--- Extracted information Enclosed Below ---

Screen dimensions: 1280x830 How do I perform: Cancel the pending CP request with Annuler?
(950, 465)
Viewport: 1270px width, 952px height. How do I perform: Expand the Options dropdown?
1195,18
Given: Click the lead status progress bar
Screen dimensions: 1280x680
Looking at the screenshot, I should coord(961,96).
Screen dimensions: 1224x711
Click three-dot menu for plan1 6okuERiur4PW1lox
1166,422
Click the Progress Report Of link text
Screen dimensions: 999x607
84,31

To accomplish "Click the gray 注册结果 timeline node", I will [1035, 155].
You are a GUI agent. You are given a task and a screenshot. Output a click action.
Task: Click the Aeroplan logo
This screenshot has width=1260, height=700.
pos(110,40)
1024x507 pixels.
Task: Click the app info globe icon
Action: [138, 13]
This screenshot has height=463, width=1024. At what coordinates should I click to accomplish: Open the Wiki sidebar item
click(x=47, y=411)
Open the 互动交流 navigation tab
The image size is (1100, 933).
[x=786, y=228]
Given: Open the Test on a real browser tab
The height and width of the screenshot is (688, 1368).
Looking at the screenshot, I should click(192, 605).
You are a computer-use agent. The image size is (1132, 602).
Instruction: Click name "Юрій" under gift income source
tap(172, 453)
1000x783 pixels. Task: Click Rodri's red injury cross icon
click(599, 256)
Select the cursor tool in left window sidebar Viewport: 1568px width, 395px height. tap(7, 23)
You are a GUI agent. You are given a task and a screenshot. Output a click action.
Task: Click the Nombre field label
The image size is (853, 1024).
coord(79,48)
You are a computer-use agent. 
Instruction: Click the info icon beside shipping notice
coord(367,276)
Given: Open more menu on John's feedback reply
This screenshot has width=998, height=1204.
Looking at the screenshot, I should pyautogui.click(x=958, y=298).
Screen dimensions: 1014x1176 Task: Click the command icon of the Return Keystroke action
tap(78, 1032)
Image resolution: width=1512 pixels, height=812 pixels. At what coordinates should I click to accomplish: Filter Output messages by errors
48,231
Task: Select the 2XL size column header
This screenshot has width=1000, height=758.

--- End of Enclosed Extracted information ---

▶ What you need to do:
An exact, complete copy of the records is the expected answer.

▶ Worked solution:
Screen dimensions: 1280x830 How do I perform: Cancel the pending CP request with Annuler?
(950, 465)
Viewport: 1270px width, 952px height. How do I perform: Expand the Options dropdown?
1195,18
Given: Click the lead status progress bar
Screen dimensions: 1280x680
Looking at the screenshot, I should coord(961,96).
Screen dimensions: 1224x711
Click three-dot menu for plan1 6okuERiur4PW1lox
1166,422
Click the Progress Report Of link text
Screen dimensions: 999x607
84,31

To accomplish "Click the gray 注册结果 timeline node", I will [1035, 155].
You are a GUI agent. You are given a task and a screenshot. Output a click action.
Task: Click the Aeroplan logo
This screenshot has width=1260, height=700.
pos(110,40)
1024x507 pixels.
Task: Click the app info globe icon
Action: [138, 13]
This screenshot has height=463, width=1024. At what coordinates should I click to accomplish: Open the Wiki sidebar item
click(x=47, y=411)
Open the 互动交流 navigation tab
The image size is (1100, 933).
[x=786, y=228]
Given: Open the Test on a real browser tab
The height and width of the screenshot is (688, 1368).
Looking at the screenshot, I should click(192, 605).
You are a computer-use agent. The image size is (1132, 602).
Instruction: Click name "Юрій" under gift income source
tap(172, 453)
1000x783 pixels. Task: Click Rodri's red injury cross icon
click(599, 256)
Select the cursor tool in left window sidebar Viewport: 1568px width, 395px height. tap(7, 23)
You are a GUI agent. You are given a task and a screenshot. Output a click action.
Task: Click the Nombre field label
The image size is (853, 1024).
coord(79,48)
You are a computer-use agent. 
Instruction: Click the info icon beside shipping notice
coord(367,276)
Given: Open more menu on John's feedback reply
This screenshot has width=998, height=1204.
Looking at the screenshot, I should pyautogui.click(x=958, y=298).
Screen dimensions: 1014x1176 Task: Click the command icon of the Return Keystroke action
tap(78, 1032)
Image resolution: width=1512 pixels, height=812 pixels. At what coordinates should I click to accomplish: Filter Output messages by errors
48,231
Task: Select the 2XL size column header
This screenshot has width=1000, height=758.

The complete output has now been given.